Abgesehen von der Grundidee, Musik durch Bilder zu kuratieren, gibt es an Moodsnap noch viele andere Dinge, die in anderen Musik-Apps nicht unbedingt vorhanden sind. Es scheint kein Überspring-Limit zu geben - erhöhen Sie diese Flexibilität und Kontrolle darüber, wie der nächste Song aussehen würde, wie schnell er sein würde und wie viel Energie er haben würde, und Sie haben das Zeug zum Grundnahrungsdienst .

Die Tatsache, dass Moodsnap in Spotify funktioniert, ist ebenfalls ein zusätzliches Plus. Das Moodsnap-Team konnte Schwachstellen unter Spotify-Benutzern identifizieren und in ihre Entwicklungspläne einbeziehen. Laut Blutenthal wussten sie, dass die Menschen sich regelmäßig überfordert fühlten, immer nach dem zu suchen, was sie hören möchten, abgesehen davon, dass sie nicht viele mobile Optionen für Spotify-integrierte Apps haben, die vertrauenswürdige Kurationslösungen bieten. „[Die erste Version von Moodsnap] wurde entwickelt, bevor Spotify die neue Funktion" Durchsuchen "auf Mobilgeräten einführte (die Listen mit stimmungs- und aktivitätsbasierten Wiedergabelisten enthält). Wir sind also gespannt, wie sich unsere einfache, visuelle und kollaborative Erfahrung ergänzt dieses neue Angebot “, teilt Blutenthal.
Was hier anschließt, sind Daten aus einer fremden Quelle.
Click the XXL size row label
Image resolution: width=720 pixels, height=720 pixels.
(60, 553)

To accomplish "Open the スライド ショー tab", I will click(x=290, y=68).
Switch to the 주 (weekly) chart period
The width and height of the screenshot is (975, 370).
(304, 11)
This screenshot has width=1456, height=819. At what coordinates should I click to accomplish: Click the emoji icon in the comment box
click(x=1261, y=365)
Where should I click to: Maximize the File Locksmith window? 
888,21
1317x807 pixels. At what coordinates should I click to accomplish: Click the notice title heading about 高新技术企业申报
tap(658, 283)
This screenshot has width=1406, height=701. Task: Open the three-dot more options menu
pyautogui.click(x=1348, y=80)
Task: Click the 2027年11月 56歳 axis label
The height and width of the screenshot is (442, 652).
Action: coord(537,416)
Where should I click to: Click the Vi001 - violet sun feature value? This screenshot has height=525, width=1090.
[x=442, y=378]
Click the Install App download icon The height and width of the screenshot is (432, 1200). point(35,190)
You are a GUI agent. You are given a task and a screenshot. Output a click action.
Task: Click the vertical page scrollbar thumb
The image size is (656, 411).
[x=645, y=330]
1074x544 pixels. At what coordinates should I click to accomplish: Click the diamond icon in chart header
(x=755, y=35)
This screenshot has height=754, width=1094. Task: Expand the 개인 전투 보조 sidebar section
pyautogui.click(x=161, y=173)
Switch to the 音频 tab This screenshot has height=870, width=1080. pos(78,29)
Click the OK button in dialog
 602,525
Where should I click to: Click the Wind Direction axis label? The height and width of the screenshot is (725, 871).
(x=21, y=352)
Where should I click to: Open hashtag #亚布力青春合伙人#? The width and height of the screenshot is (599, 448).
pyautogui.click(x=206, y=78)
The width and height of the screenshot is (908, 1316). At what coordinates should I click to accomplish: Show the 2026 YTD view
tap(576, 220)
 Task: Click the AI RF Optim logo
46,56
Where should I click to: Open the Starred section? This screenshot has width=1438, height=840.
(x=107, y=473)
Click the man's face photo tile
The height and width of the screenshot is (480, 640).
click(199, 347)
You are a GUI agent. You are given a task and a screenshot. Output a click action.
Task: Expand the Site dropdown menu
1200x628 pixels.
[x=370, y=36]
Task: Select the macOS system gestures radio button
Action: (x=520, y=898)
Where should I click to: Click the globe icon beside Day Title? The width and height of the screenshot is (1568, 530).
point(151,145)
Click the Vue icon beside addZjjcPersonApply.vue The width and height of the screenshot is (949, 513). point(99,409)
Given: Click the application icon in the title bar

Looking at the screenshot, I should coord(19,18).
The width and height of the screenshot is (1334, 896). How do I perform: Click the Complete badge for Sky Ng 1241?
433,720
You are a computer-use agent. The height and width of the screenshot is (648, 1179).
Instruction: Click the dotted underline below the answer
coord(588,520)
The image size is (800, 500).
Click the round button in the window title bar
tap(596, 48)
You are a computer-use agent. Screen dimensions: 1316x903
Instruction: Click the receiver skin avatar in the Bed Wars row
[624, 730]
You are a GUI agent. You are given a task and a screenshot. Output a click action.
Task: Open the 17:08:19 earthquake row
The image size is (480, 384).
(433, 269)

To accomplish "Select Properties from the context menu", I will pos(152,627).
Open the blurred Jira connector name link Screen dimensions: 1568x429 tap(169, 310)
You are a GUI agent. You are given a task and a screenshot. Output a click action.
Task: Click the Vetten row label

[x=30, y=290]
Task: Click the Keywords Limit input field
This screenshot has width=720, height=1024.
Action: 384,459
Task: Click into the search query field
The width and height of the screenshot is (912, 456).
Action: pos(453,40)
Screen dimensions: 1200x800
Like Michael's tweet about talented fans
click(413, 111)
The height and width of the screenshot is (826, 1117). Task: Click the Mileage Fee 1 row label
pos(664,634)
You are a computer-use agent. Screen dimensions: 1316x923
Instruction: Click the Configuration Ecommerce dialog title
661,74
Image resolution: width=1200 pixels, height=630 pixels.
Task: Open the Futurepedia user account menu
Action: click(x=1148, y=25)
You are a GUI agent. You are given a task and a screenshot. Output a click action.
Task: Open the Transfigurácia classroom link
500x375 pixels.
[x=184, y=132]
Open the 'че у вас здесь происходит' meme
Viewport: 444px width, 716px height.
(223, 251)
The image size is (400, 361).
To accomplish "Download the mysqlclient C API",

Schließlich gefällt mir die Tatsache, dass den Fotos keine Namen zugeordnet sind, keine Ahnung, auf welche Genres sie am wahrscheinlichsten verweisen oder welche Künstler in jedem Moodsnap zu erwarten sind. Du kannst total dein trippiges, launisches, musikalisch abenteuerliches Selbst sein - es gibt keine Fehler.

Das Ziel von Moodsnap, eine Kombination aus algorithmischer Musik mit benutzergenerierten Vorschlägen bereitzustellen, ist sehr lobenswert. Da sich die App in einem frühen Stadium befindet, ist die Art und Weise, wie die App dieses Ziel erreicht, möglicherweise noch träge und kann für diese mehr Fehlschläge als Treffer bringen die viel von ihren Musik-Apps erwarten ... das können wir uns vorerst total verzeihen. Unter dem Strich besteht Moodsnap aus guten Materialien und hat sich zu einer geeigneten Startrampe entwickelt, die viele Verbesserungsmöglichkeiten bietet. Derzeit scheinen nur 13 Bilder verfügbar zu sein, um das Musikgedächtnis der Menschen zu durchsuchen, die alle vage eine Stimmungswiedergabeliste darstellen, zu der Benutzer kuratieren und beitragen können. Wenn die Macher von Moodsnap überlegen, welche Funktionen als nächstes verbessert werden sollen, würde ich beginnen Dort.